PHP cannot create the javascript plot and send it downstream to the client, but you don't have to make an actual AJAX call after the page is loaded either. Simple javascript once the page loads will suffice. If you retrieve the data you need at the PHP level, you can then make it available to javascript in the HTML received by the client.
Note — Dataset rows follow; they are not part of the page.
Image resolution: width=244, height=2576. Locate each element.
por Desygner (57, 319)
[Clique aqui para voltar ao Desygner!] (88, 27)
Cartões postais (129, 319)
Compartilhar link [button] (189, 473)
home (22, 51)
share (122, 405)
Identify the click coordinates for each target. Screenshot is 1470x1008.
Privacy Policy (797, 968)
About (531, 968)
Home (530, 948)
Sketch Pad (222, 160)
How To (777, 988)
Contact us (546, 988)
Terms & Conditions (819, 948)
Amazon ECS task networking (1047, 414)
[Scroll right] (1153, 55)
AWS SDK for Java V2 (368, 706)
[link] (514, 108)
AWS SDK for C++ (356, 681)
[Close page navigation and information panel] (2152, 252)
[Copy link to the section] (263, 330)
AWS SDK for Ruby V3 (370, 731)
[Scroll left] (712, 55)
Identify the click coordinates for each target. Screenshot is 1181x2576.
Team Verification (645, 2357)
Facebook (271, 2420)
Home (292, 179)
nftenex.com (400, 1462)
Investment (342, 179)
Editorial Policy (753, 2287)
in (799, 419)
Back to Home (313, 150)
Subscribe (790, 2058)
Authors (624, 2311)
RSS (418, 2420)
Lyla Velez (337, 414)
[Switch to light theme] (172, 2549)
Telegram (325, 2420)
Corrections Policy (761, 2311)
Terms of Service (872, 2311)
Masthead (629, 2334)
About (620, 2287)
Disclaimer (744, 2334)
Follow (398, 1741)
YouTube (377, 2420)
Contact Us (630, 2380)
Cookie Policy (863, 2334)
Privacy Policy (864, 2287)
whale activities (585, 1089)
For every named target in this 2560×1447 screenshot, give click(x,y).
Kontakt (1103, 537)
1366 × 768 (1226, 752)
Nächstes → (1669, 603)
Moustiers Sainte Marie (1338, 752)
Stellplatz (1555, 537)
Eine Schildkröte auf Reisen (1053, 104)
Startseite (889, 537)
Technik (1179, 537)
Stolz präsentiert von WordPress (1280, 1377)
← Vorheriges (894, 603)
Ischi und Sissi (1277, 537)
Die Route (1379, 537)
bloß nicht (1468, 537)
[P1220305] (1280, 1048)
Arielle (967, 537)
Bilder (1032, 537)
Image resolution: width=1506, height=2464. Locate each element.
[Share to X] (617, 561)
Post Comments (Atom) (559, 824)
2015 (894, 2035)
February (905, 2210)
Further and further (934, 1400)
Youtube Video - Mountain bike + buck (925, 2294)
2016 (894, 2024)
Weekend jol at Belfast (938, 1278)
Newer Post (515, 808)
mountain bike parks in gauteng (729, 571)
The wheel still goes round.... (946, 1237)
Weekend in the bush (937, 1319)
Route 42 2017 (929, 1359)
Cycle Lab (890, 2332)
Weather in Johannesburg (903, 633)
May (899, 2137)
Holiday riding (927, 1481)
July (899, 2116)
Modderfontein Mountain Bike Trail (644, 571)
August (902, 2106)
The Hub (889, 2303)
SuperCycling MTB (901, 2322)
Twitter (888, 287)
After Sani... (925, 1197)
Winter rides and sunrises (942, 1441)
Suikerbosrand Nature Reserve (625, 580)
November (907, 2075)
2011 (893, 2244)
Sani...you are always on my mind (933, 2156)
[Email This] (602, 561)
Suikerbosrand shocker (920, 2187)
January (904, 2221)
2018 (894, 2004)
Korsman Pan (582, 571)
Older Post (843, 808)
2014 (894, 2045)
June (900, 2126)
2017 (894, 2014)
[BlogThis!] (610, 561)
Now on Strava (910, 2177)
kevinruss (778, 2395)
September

The steps to make this happen:
First, use PHP to retrieve the data you need from the MySQL database.
Then, output the plot data you retrieved using PHP inside a javascript
code block as part of the HTML that PHP sends to the client.
Execute the javascript with the data seeded by PHP on page load.
So, a simplified example:
<?php
// Retrieve plot data from mysql
$q = '...';
$r = mysql_query($q);
$plot_row1 = array();
$plot_row2 = array();
$plot_row3 = array();
while ($row = mysql_fetch_array($r)) {
// append values to $plot_row1, $plot_row2 and $plot_row3 arrays
}
$my_page_title = 'My first PHP/JS Combo Foray';
?>
<html>
<head>
<script type="text/javascript" src="/scripts/jquery-1.5.2.min.js"></script>
<script type="text/javascript" src="/scripts/my_plotter.js"></script>
</head>
<body>
<h1><?php echo $my_page_title; ?></h1>
<div id="chartdiv">
Hold on, javascript is loading the plot ...
</div>
</body>
</html>
<script type="text/javascript">
$(document).ready(function() {
// we're combining the php array elements into a comma separated list
// so that when the code is output javascript thinks it's an array.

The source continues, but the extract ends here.